Work order:
Verbatim transcription of the listing is needed.

Records supplied:
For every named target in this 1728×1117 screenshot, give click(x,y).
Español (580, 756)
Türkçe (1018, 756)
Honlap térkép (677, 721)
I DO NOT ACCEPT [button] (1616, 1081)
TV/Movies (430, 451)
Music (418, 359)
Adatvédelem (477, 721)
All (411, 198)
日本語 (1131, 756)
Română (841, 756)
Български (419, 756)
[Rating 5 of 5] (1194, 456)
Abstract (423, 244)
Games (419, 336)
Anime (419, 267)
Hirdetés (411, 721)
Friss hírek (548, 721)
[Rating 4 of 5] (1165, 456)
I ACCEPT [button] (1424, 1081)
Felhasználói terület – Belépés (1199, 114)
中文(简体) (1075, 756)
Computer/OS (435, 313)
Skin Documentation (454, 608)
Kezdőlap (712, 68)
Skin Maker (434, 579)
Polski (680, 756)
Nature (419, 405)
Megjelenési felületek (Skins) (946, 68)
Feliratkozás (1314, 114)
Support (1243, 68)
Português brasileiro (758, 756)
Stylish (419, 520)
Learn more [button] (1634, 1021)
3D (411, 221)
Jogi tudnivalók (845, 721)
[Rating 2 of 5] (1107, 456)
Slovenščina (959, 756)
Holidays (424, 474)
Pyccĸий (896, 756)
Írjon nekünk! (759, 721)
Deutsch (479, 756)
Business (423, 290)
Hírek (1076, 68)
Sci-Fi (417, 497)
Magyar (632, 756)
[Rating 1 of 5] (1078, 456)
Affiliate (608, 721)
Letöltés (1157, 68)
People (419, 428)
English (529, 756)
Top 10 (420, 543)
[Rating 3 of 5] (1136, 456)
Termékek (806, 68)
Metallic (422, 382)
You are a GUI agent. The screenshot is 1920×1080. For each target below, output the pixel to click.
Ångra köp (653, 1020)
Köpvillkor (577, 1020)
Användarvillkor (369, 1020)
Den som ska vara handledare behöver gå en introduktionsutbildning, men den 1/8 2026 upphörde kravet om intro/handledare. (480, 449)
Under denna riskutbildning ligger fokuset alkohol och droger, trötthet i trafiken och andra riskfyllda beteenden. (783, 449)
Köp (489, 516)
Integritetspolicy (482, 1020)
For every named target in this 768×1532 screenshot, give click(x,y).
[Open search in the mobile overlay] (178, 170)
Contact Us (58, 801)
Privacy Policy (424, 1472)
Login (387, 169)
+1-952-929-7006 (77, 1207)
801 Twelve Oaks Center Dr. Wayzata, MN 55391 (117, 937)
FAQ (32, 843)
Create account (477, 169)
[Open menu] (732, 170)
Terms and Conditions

Completed exercise:
For every named target in this 1728×1117 screenshot, give click(x,y).
Español (580, 756)
Türkçe (1018, 756)
Honlap térkép (677, 721)
I DO NOT ACCEPT [button] (1616, 1081)
TV/Movies (430, 451)
Music (418, 359)
Adatvédelem (477, 721)
All (411, 198)
日本語 (1131, 756)
Română (841, 756)
Български (419, 756)
[Rating 5 of 5] (1194, 456)
Abstract (423, 244)
Games (419, 336)
Anime (419, 267)
Hirdetés (411, 721)
Friss hírek (548, 721)
[Rating 4 of 5] (1165, 456)
I ACCEPT [button] (1424, 1081)
Felhasználói terület – Belépés (1199, 114)
中文(简体) (1075, 756)
Computer/OS (435, 313)
Skin Documentation (454, 608)
Kezdőlap (712, 68)
Skin Maker (434, 579)
Polski (680, 756)
Nature (419, 405)
Megjelenési felületek (Skins) (946, 68)
Feliratkozás (1314, 114)
Support (1243, 68)
Português brasileiro (758, 756)
Stylish (419, 520)
Learn more [button] (1634, 1021)
3D (411, 221)
Jogi tudnivalók (845, 721)
[Rating 2 of 5] (1107, 456)
Slovenščina (959, 756)
Holidays (424, 474)
Pyccĸий (896, 756)
Írjon nekünk! (759, 721)
Deutsch (479, 756)
Business (423, 290)
Hírek (1076, 68)
Sci-Fi (417, 497)
Magyar (632, 756)
[Rating 1 of 5] (1078, 456)
Affiliate (608, 721)
Letöltés (1157, 68)
People (419, 428)
English (529, 756)
Top 10 (420, 543)
[Rating 3 of 5] (1136, 456)
Termékek (806, 68)
Metallic (422, 382)
You are a GUI agent. The screenshot is 1920×1080. For each target below, output the pixel to click.
Ångra köp (653, 1020)
Köpvillkor (577, 1020)
Användarvillkor (369, 1020)
Den som ska vara handledare behöver gå en introduktionsutbildning, men den 1/8 2026 upphörde kravet om intro/handledare. (480, 449)
Under denna riskutbildning ligger fokuset alkohol och droger, trötthet i trafiken och andra riskfyllda beteenden. (783, 449)
Köp (489, 516)
Integritetspolicy (482, 1020)
For every named target in this 768×1532 screenshot, give click(x,y).
[Open search in the mobile overlay] (178, 170)
Contact Us (58, 801)
Privacy Policy (424, 1472)
Login (387, 169)
+1-952-929-7006 (77, 1207)
801 Twelve Oaks Center Dr. Wayzata, MN 55391 (117, 937)
FAQ (32, 843)
Create account (477, 169)
[Open menu] (732, 170)
Terms and Conditions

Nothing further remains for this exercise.